The model number was FM-16s, and it was sold in the USA from about 1983 to around 1985.
It had dual processors on daughter boards, one with a Zilog Z-80a and the other with an i8086 on a true 16-bit bus. Hard drives were external, connecting through a SCSI host adapter. The machine could have up to 2MB of RAM on a proprietary expansion card, and ran at 8MHz. It had a 640x480 16 color display and 104 keys keyboard.

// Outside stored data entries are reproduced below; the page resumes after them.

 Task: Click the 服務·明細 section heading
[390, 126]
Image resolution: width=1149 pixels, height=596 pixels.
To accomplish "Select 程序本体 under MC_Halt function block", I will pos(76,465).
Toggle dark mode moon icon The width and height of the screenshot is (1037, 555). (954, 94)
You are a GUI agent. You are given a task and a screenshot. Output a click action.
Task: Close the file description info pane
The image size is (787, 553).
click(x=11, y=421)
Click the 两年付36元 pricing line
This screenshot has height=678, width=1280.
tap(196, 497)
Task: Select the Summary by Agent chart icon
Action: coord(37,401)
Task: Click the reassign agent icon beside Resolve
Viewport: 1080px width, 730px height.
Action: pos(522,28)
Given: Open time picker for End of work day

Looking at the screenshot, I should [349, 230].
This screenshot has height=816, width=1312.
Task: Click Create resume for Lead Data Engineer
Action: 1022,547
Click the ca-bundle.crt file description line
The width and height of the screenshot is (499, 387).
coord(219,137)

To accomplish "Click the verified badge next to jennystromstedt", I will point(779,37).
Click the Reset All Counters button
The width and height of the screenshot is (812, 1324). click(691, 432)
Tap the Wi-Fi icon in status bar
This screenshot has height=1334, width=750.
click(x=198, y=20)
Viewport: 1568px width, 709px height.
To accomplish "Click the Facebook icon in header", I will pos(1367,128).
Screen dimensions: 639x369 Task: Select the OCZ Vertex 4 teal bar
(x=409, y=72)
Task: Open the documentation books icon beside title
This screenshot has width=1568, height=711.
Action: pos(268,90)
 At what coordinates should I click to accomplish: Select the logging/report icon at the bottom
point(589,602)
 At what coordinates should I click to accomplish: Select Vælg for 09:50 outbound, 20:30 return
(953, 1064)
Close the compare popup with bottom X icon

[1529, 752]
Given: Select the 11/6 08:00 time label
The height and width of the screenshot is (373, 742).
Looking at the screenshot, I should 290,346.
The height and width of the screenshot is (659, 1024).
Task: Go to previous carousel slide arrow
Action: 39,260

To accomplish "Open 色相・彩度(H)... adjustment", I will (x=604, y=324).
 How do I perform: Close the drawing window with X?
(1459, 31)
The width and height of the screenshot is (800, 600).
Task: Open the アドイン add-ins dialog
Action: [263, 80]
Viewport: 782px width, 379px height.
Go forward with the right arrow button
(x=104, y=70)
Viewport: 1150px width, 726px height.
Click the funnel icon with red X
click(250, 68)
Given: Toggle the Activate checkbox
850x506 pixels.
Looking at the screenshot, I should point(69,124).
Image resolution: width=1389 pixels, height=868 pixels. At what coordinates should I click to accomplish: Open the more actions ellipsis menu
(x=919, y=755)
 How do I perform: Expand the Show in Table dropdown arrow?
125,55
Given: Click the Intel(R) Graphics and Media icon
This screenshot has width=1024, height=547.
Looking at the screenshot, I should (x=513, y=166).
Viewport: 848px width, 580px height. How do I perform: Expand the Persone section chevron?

CP/M-86, WordStar, SuperCalc and the C/PM-86 operating system were bundled with the basic purchase; but the FM-16 could also run CP/M 2.2, a proprietary version of MS-DOS 1.0, Concurrent CP/M-86 and PICK. If all were installed in partitions on the hard drive, you had a choice of OS at boot time.
Ron Edelstein adds:
Actually, the FM-16s had a video of 640x400 (not 480). It was a double-scanned format using 16 colours. Much better and sharper than the later IBM EGA standard, even though IBM used 480 lines. Using a proprietary version of MS-DOS, it could run any software not requiring graphics (i.e. text mode). The difference in video prevented it from displaying IBM graphics displays unless they were specifically recompiled for the FM-16s, as were SuperCalc and WordStar.